Société
Politiques familiales et féminisme : quels enjeux communs ?
Allocations familiales : qu’est-ce qui change pour moi ?
par Damien Hachez publié le 19 mars 2020
La 6e réforme de l’État a engendré le transfert des allocations familiales de l’État belge vers plusieurs de ses entités fédérées. Désormais, c’est une première : différents systèmes d’allocations familiales coexistent sur le territoire belge. Pas toujours évident d’y voir clair pour les citoyen·ne·s! Petit tour d’horizon des nouveautés en la matière et des enjeux pour les familles.

(Lignes extraites):
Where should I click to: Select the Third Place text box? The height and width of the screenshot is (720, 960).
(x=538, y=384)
...
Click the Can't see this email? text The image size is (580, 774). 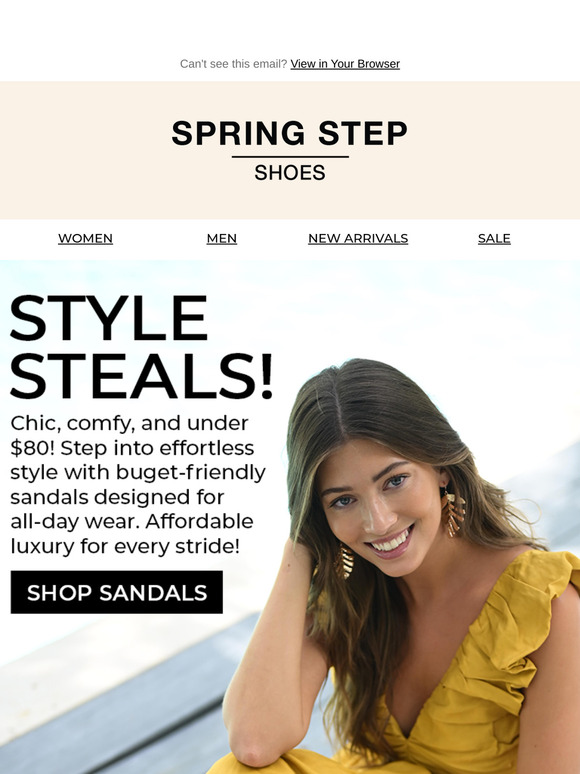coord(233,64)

(Exercices à faire):
1. Pouvez-vous résumer en deux phrases le texte sur les allocations familiales ?
2. Pouvez-vous reprendre le texte sur les allocations familiales après sa dernière phrase et le poursuivre ?

(Les réponses):
1. La sixième réforme de l'État a transféré les allocations familiales de l'État belge vers plusieurs de ses entités fédérées, si bien que, pour la première fois, différents systèmes coexistent sur le territoire belge. Comme il n'est pas toujours évident pour les citoyen·ne·s d'y voir clair, l'article propose un petit tour d'horizon des nouveautés et des enjeux pour les familles.

2.
Une (r)évolution de fond
Avant de s’intéresser aux spécificités des modèles bruxellois et wallon, arrêtons-nous sur deux changements majeurs dans la modernisation des allocations familiales qui représentent des avancées positives aux yeux de la Ligue des familles et des FPS :
- Le montant versé par enfant dépendait de son rang dans la famille : les parents recevaient un montant pour leur 1er enfant, qui devenait plus important pour le 2e, était encore majoré pour le 3e, etc. L’objectif était de soutenir la natalité et les familles nombreuses. Dans tous les nouveaux modèles d’allocations familiales, le montant reçu pour chaque enfant est identique (au sein d’un même territoire Flandre, Bruxelles, Wallonie ou Communauté germanophone) quel que soit son rang, et sera important dès le 1er enfant. Une évolution adaptée aux réalités des familles d’aujourd’hui, quand on sait que 84% d’entre elles comptent seulement un ou deux enfants.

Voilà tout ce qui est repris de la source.